FIELD: organic synthesis. SUBSTANCE: method is carried out by dehydrogenation of 1,1,2-dichloroethane, the process takes place at atmospheric pressure and at 200-280 C in the presence of heterogeneous catalyst. Proposed catalyst comprises $$$ and $$$ as a base. Concentration of 1,1,2-trichloroethane in nitrogen is $$$ mol/l, its volume rate being 70-700 $$$. Yield of cis-1,2-dichloroethane and trans-1,2-dichloroethane is 33.0-65.5 mol % and 19.3-32.4 mol %, respectively. EFFECT: improved efficiency of the method. 5 tbl

Description

 The invention relates to organic synthesis, in particular to catalytic processes for the preparation of cis and trans-1,2-dichloroethylenes used in the synthesis of polymers.

The known method (US patent N 4816609 MKM C 07 C 17/14 stated. 05/26/1987, N 53925. Publ. 03/28/1989) to obtain cis and trans-1,2-dichloroethylene by dehydrohalogenation of 1,1,2-trichloroethane, consisting in the fact that a reaction mixture containing 101.43 ml of methyl alcohol and 211.17 ml of 1,1,2-trichloroethane is supplied at a rate of 10 ml / min to a catalyst of CsMgCl ₃ · 6H ₂ O at a temperature of 325 ^° C. The degree of conversion of 1,1,2-trichloroethane is 88.6%; the selectivity for cis-1,2-dichloroethylene is 11.5% and for trans-1,2-dichlohethylene 10.2% i.e. the yield for cis-1,2-dichloroethylene is 10.2% and for trans-1,2-dichloroethylene 9%
The disadvantages of this method include the low yield of cis and trans-1,2-dichloroethylenes, the high reaction temperature, and the use of methanol in the process.

 The closest in technical essence to the claimed method is the preparation of cis and trans-1,2-dichloroethylene according to the method described in Japanese patent [Japanese patent N 58.172.329 (83.172.329) MKI C 07 C 21/08. Claim 04/01/1982, N 82/52376. Publ. 10/11/1983] and chosen by us as a prototype.

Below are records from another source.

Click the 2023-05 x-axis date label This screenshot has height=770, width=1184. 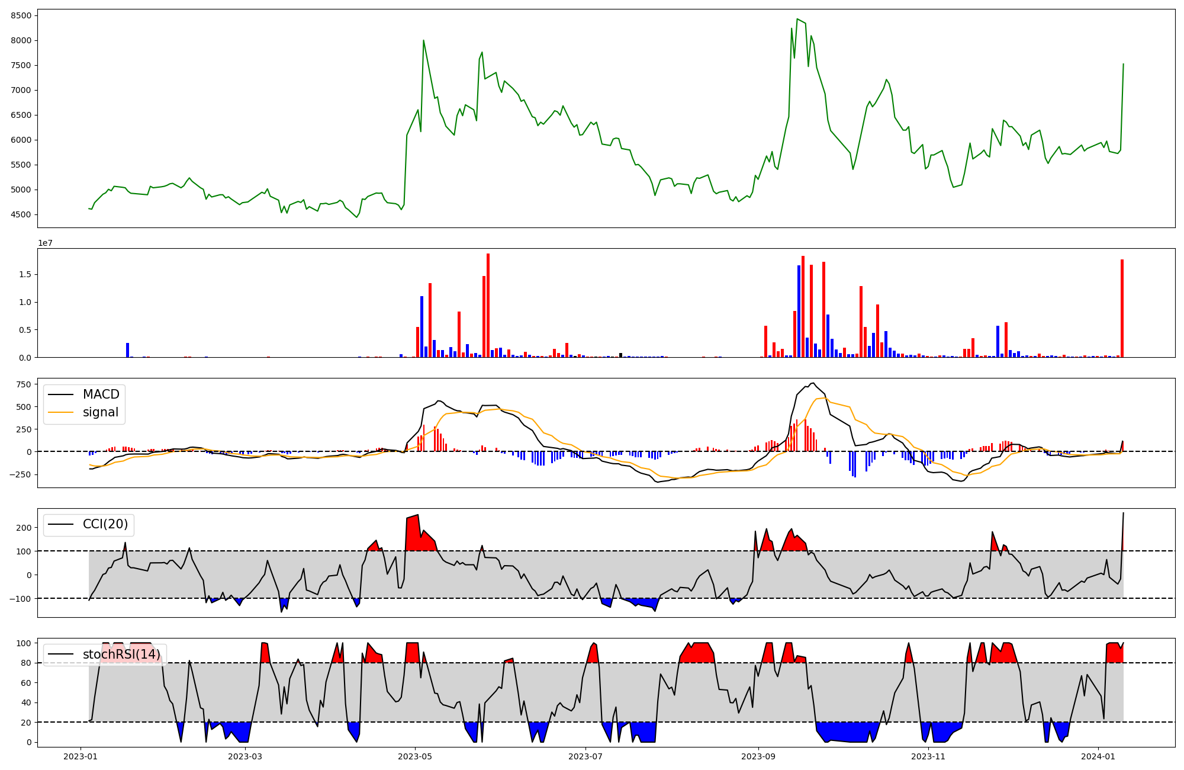414,756
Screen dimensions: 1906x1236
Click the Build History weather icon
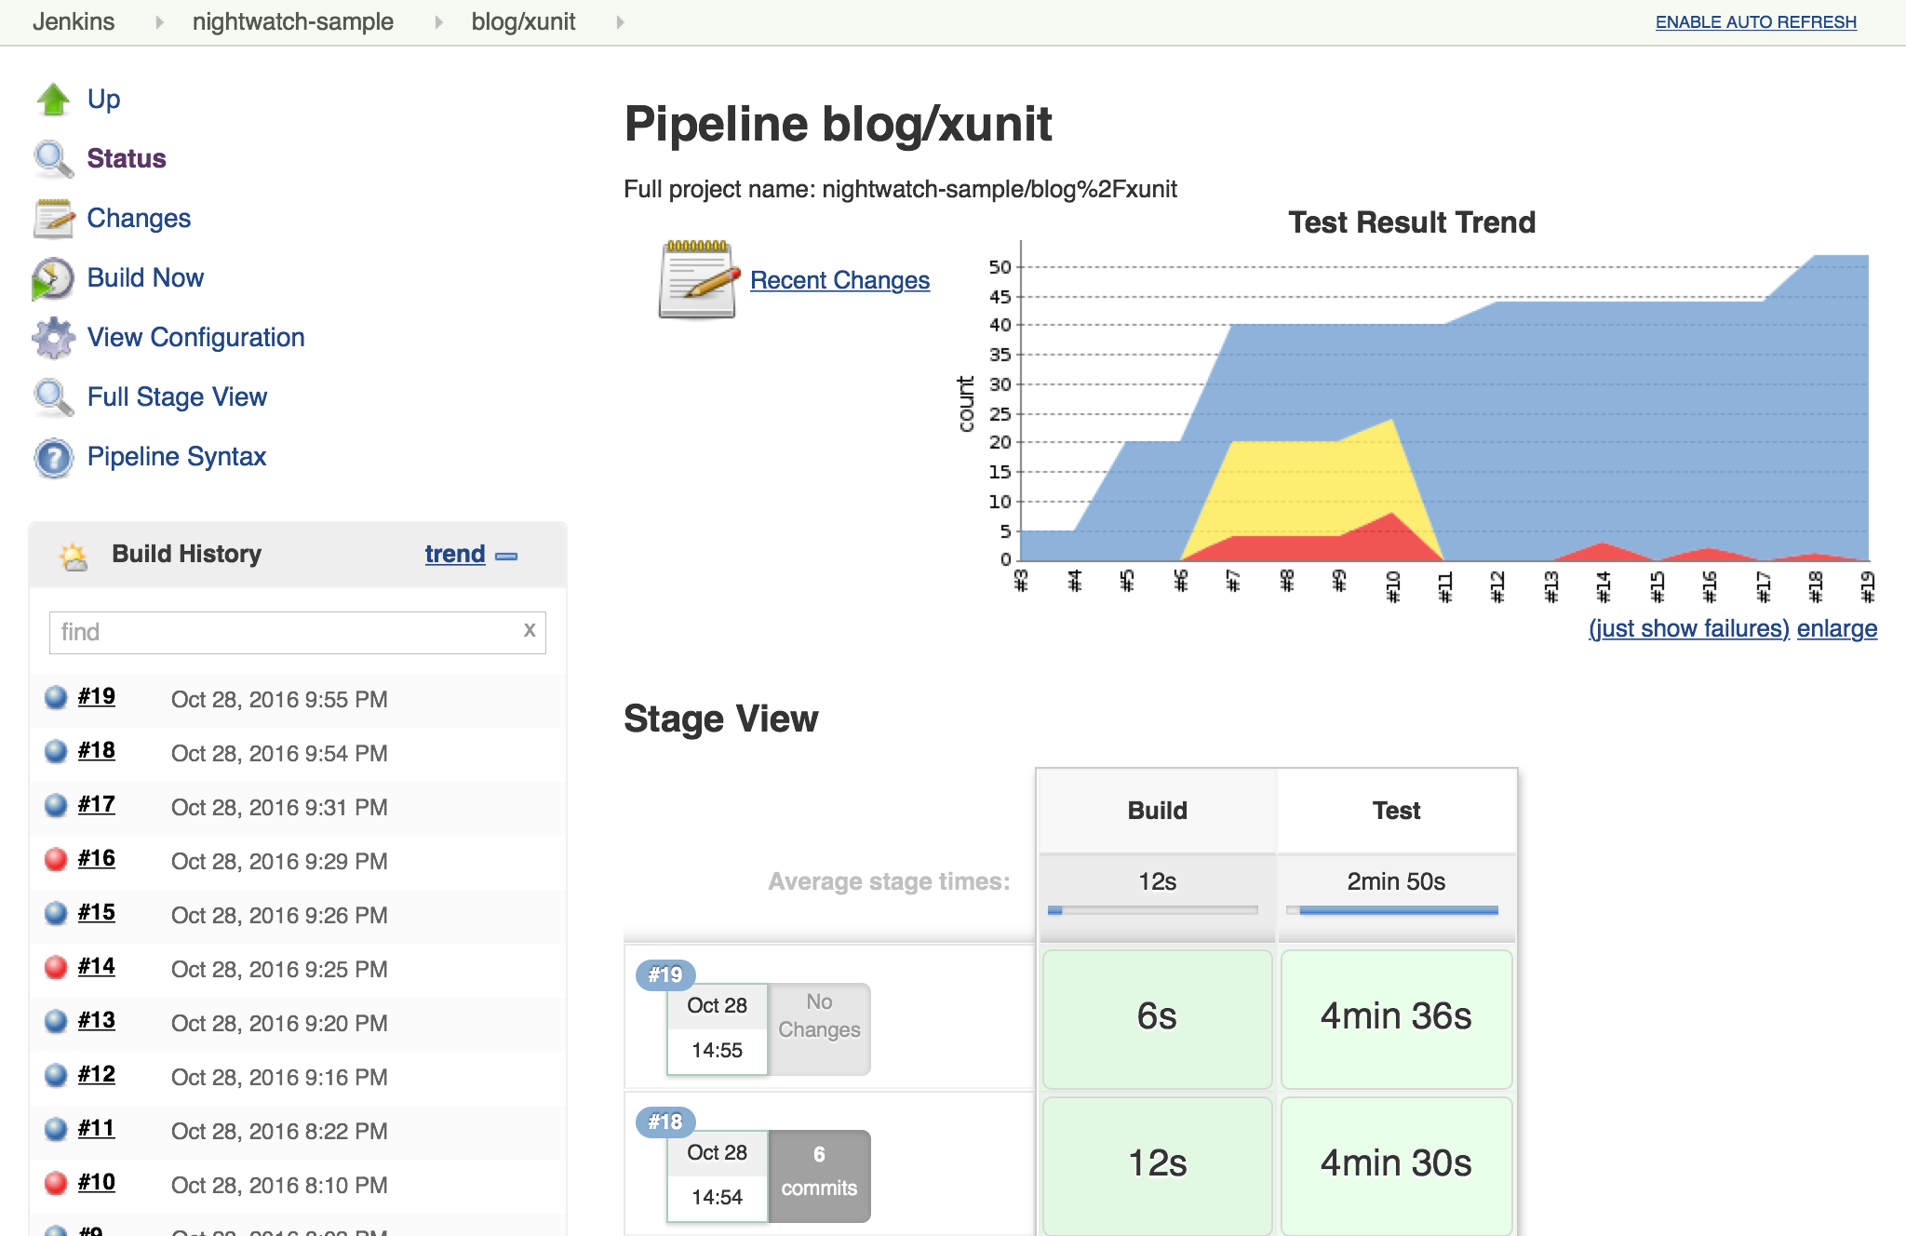(x=73, y=556)
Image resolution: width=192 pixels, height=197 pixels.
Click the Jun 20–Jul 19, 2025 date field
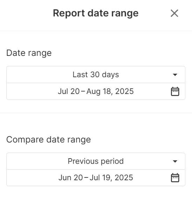[96, 178]
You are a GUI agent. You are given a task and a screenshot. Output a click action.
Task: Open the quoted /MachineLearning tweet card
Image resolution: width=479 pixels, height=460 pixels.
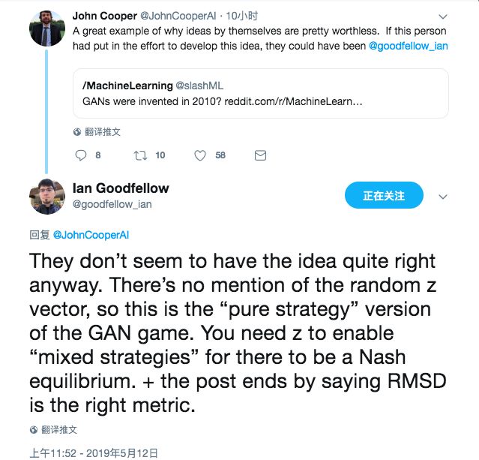(260, 93)
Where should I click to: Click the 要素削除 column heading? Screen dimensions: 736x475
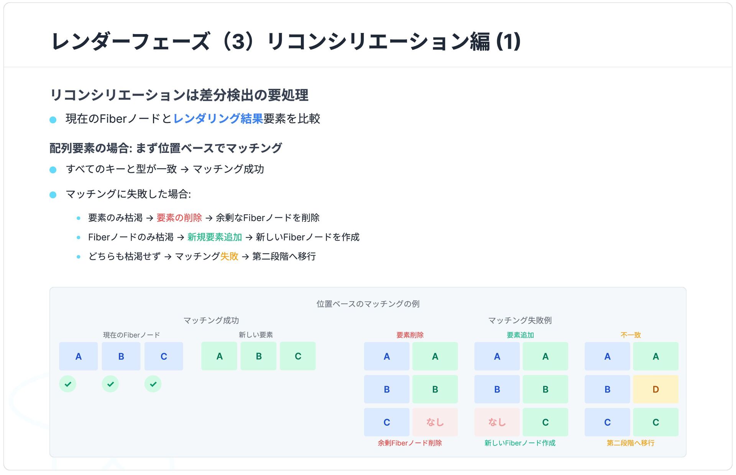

The essence of the known method lies in the fact that the catalyst composition 10 parts of a mixture (1: 1) tetraphenylporphyrin and CsCl, applied to 90 parts of colloidal silica gel, at 300 ^o C and a space velocity of 500 h ^-1 pass the reaction mixture of 10 vol. 1,1,2-trichloroethane in nitrogen. The degree of conversion of 1,1,2-trichloroethane is 12.0%; the selectivity for cis-1,2-dichloroethylene is 6.8% and for trans-1,2-dichloroethylene 6.7% i.e. the yield for cis-1,2-dichloroethylene is 0.8% and for trans-1,2-dichloroethylene 0.8%
The disadvantages of this method include the low yield of cis and trans-1,2-dichloroethylene.

 The basis of the invention is the task of increasing the yield of cis-1,2-dichloroethylene and trans-1,2-dichloroethylene by using a catalyst of a different composition with increased activity, as well as changing process parameters.

The invention consists in carrying out the dehydrochlorination reaction of 1,1,2-trichloroethane in the presence of a catalyst containing 1-20 wt. FeCl ₃ on a γ Al ₂ O ₃ support, the reaction is carried out at atmospheric pressure, the concentration of 1,1,2-trichloroethane in nitrogen is 0.5 • 10 ^-3 3 • 10 ^-3 mol / l, the space velocity is 70,700 h ^-1 , a temperature of 200 280 ^o C.

Example 1. A catalyst containing 1 wt. FeCl ₃ on a g-Al ₂ O ₃ support (catalyst K-1) was prepared as follows.

1.67 g of iron (III) chloride FeCl ₃ • 6H ₂ O is dissolved in 100 ml of distilled water and 100 g of g-Al ₂ O ₃ support with a grain size of 1-2 mm are added to the resulting solution, the mixture is evaporated to dryness, and catalyst K- is obtained. 1.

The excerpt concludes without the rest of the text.